More Unity Analytics crap as part of the new engine, I notice. Connecting, crash reporting, performance reporting, tracking, 'standard events'. And the ever so ironically named 'data privacy' - yes, that is actually in the same filename as 'analytics'; got a good chuckle outta that one.

Except now, unlike up to 1.7.3, we can no longer disable it entirely by deleting/renaming the DLLs - the game basically either doesn't load at all, or gets indefinitely stuck in the loading screens (thank you for that, btw, it's the first time I've been able to see all the available loading screens).

So, from 1.8.0 on, this means no analytics, no game?

I guess I no longer need to wait for a definitive version of KSP. 1.3.1 it is.

 

T2 has one of the most egregious data privacy policies I've ever seen from a company. Just stick with 1.3.1, the newer versions have almost nothing of value besides for a few new parts and bits of functionality.
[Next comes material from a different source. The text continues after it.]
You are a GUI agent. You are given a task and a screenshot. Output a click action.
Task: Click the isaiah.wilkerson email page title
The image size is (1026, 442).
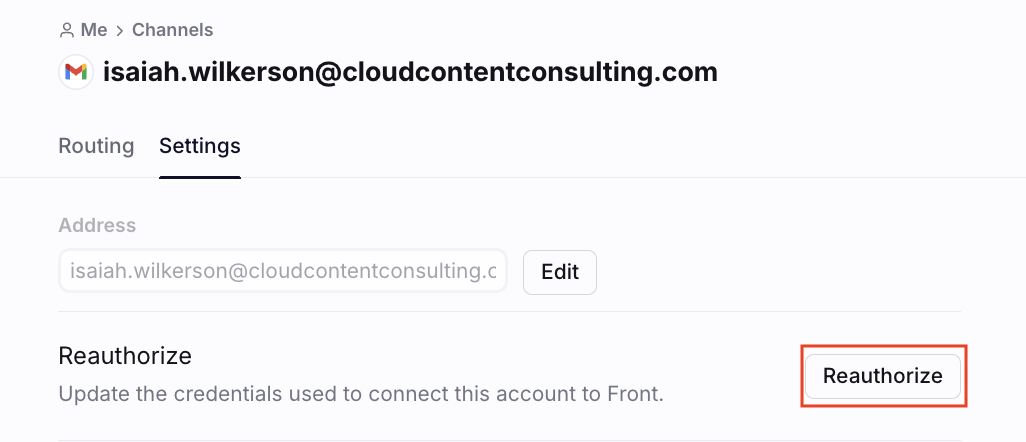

KSP 1.3.1 is what I use and it works great.

On 10/17/2019 at 7:52 PM, Snark said:

My own personal approach to muzzling the analytics, last time around, was to just add some entries to my hosts file so that any network traffic to the relevant internet sites would just get redirected to 127.0.0.1 (localhost) and end up just shouting down a hole.

IMO, this is the best approach. Also as a sidenote, wireshark might be useful for figuring out where it's sending requests to.

 

With this aggressive anti-privacy stance from T2, that's another reason why I'm skeptical of KSP2. I understand most people don't really care about that sort of thing and it'll probably do fine regardless, but I know that I'm not going to waste my time trying it if it's as privacy-invasive as KSP 1.8 is.

 

As another side note, don't trust 'opt out' features. I remember facebook had something like this and it didn't respect whether a user had opted out or not. T2 might be the same way. It's also possible that the Unity update may have to do it, as they don't have the best privacy track record either. Though it's probably T2.

 

Lastly, unlike the original KSP team, T2 doesn't care about making a good product or respecting its paying customers. Like most big companies, especially just big gaming companies, they just care about making money through any means possible, even if that means taking away the player's right to privacy. It's a shame that situation befell KSP, although not surprising. Anyways that concludes my mini-rant lol. This post ended up being a lot bigger than i intended.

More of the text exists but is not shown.